If you don't have a micrometer, get one. The digital micrometer that Harbor Freight sells, item # 47257-3VGA and shown in the picture above, will cost you $20 when on sale.
The Conversion Project - A Step By Step Approach
The conversion project involves various steps. Each step will be reviewed assuming the reader has no experience in that step. For folks that know how to remove and reassemble the door panel and window regulator assembly, skip A and C and follow B. For those folks that are the more mechanically inclined, create the template included in the instructions in step B, forget the rest, and have at it. For those that want to design their "own thing", forget all the instructions and good luck!
Disclaimer - Remember, Todd Reid shared his conversion and Dick Koch authored the documentation solely to benefit the Pantera "clan" . The documentation is offered as-is, and is to be used at the user's own risk. While the documentation is intended to be complete, there may be some aspects that are not clear to some folks. If not, let the documenter know and he will see if it is worth his time to include it.
And, "lo and behold" if there are some mistakes or inconsistencies in the documentation, don't start bitching at the documenter! Unlike some Pantera gear heads who think they know it all and lurk in the "hinterlands" waiting to pounce on the "littlest" inconsistency or mistake someone makes, the documenter will be the first to admit that he is not perfect. If you happen to come across something that is misleading or in error, just let the documenter know about the problem encountered and he will attempt to amend the documentation.
The conversion steps are:
A - Removal of the power window mechanism from the door
- removal of the armrest and upholstery panel
- removal of the window runner and regulator assembly
- removal of the stock motor and associated gear boxes from the regulator
B - Modification and assembly of the regulator and the new motor
- adjusting the height of the mounts in the new motor/gear assembly
- locating and drilling the new motor mount holes in the regulator and motor
- assembly and testing of the converted regulator assembly
C - Reassembly of the window mechanism in the door
- installation of the regulator and window runner
- adjustment of the window
- reassembly of the upholstery panel and armrest
The conversion can be made to be either "reversible" or "one way". The "reversible" conversion leaves the option of remounting the original motor/gear on the regulator. The "one way" conversion does not allow the option of remounting the original motor/gear on the regulator.
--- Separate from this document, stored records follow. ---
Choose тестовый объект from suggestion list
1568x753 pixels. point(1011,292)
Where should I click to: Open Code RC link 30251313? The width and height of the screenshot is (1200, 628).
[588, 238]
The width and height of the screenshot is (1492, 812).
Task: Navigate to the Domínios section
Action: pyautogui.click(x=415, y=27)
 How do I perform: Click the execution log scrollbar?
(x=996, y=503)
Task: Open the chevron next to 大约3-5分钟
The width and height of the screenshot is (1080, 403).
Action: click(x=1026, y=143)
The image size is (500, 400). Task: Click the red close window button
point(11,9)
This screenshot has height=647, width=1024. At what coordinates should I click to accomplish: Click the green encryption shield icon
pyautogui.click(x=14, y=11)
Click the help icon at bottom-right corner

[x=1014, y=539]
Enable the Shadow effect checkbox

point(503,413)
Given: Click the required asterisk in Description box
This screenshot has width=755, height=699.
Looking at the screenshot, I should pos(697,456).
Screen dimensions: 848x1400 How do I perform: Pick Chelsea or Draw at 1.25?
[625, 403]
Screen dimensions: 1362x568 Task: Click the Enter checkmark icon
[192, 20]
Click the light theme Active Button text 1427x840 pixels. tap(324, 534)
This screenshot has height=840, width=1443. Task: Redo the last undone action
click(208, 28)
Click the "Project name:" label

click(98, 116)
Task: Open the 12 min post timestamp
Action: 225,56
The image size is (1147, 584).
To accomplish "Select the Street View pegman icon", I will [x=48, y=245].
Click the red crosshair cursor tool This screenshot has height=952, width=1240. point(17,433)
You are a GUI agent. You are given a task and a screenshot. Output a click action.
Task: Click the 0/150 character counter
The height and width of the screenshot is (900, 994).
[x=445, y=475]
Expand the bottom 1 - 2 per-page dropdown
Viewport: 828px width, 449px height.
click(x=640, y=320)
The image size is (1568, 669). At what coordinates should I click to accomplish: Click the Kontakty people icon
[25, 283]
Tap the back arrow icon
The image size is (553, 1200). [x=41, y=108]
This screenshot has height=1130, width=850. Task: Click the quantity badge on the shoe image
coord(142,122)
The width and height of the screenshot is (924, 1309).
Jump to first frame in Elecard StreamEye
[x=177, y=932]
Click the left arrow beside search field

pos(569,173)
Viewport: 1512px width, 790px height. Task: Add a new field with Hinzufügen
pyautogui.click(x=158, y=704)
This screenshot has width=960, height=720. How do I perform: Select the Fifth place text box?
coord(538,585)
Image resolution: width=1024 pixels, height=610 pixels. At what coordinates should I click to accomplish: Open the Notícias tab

The conversion covered will be a "reversible" one that is a cross between both of Todd's original "reversible" and "one way" conversions. This "hybrid" conversion incorporates the best attributes of Todd's original designs.
Pictures taken while doing Todd's original conversion technique are shown at the end of this documentation. Todd's original "reversible" and "one way" conversion write up can be obtained at the Space City Pantera web site:
http://www.geocities.com/pocascp/Technical/Pantera_Window_Motors_Replacement.htm
The following conversion documented was done on a 1974 Pantera. Since the Pantera changed slightly from year to year, the specific details on some of the steps may differ for older or newer cars. However the changes in the areas that may affect this conversion will be minor and will not change how the actual conversion is made.
The pictures that are used in the documentation are from the driver side window motor conversion unless otherwise noted. Also, unless otherwise noted, the text for each step will apply to the picture above it if one is shown.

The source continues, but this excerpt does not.